[Stored data entries]

########################################

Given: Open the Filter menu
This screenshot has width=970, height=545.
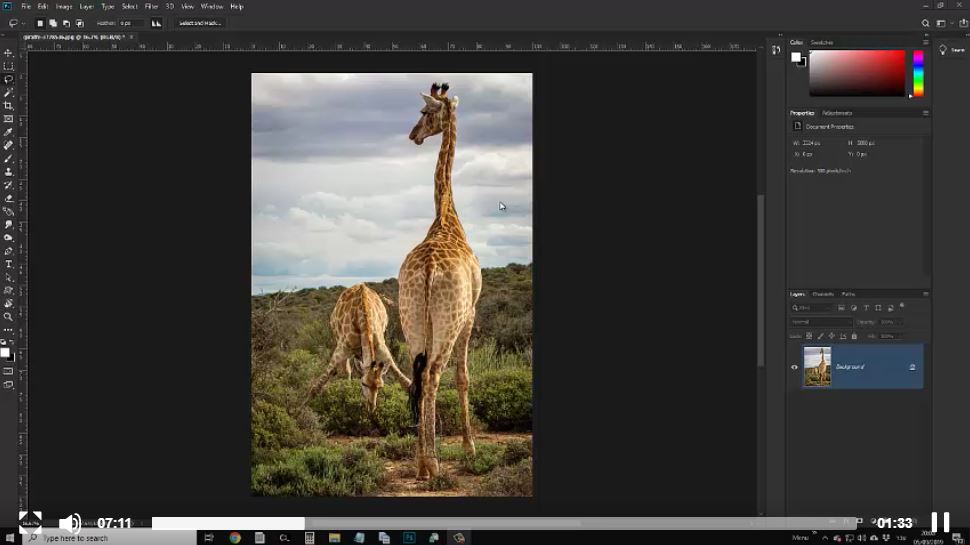Looking at the screenshot, I should pos(151,6).
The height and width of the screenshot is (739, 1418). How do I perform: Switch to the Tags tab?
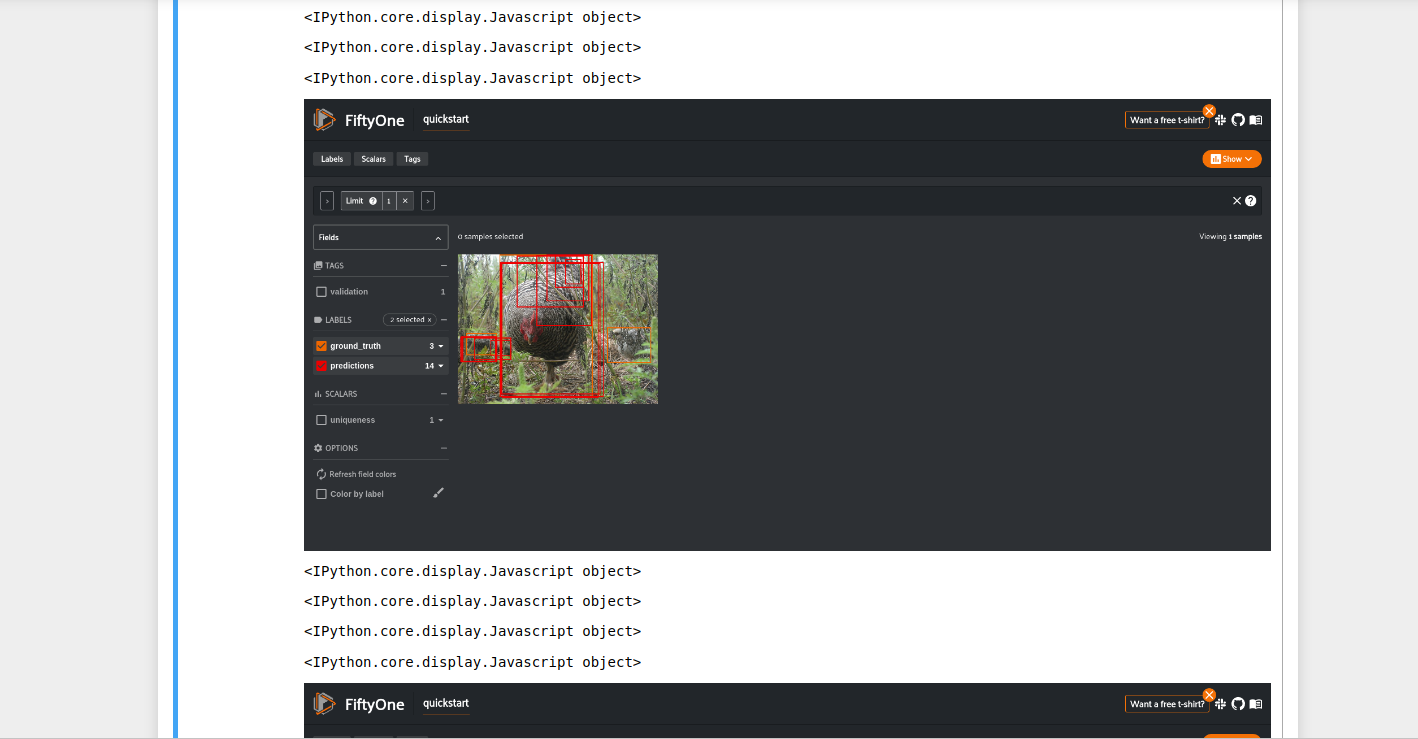(x=412, y=158)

########################################

Your answer should be the lines above from the one that contains "This screenshot has width=970, height=545." through the last, set down exactly, with the pictures removed.

This screenshot has width=970, height=545.
Looking at the screenshot, I should pos(151,6).
The height and width of the screenshot is (739, 1418). How do I perform: Switch to the Tags tab?
(x=412, y=158)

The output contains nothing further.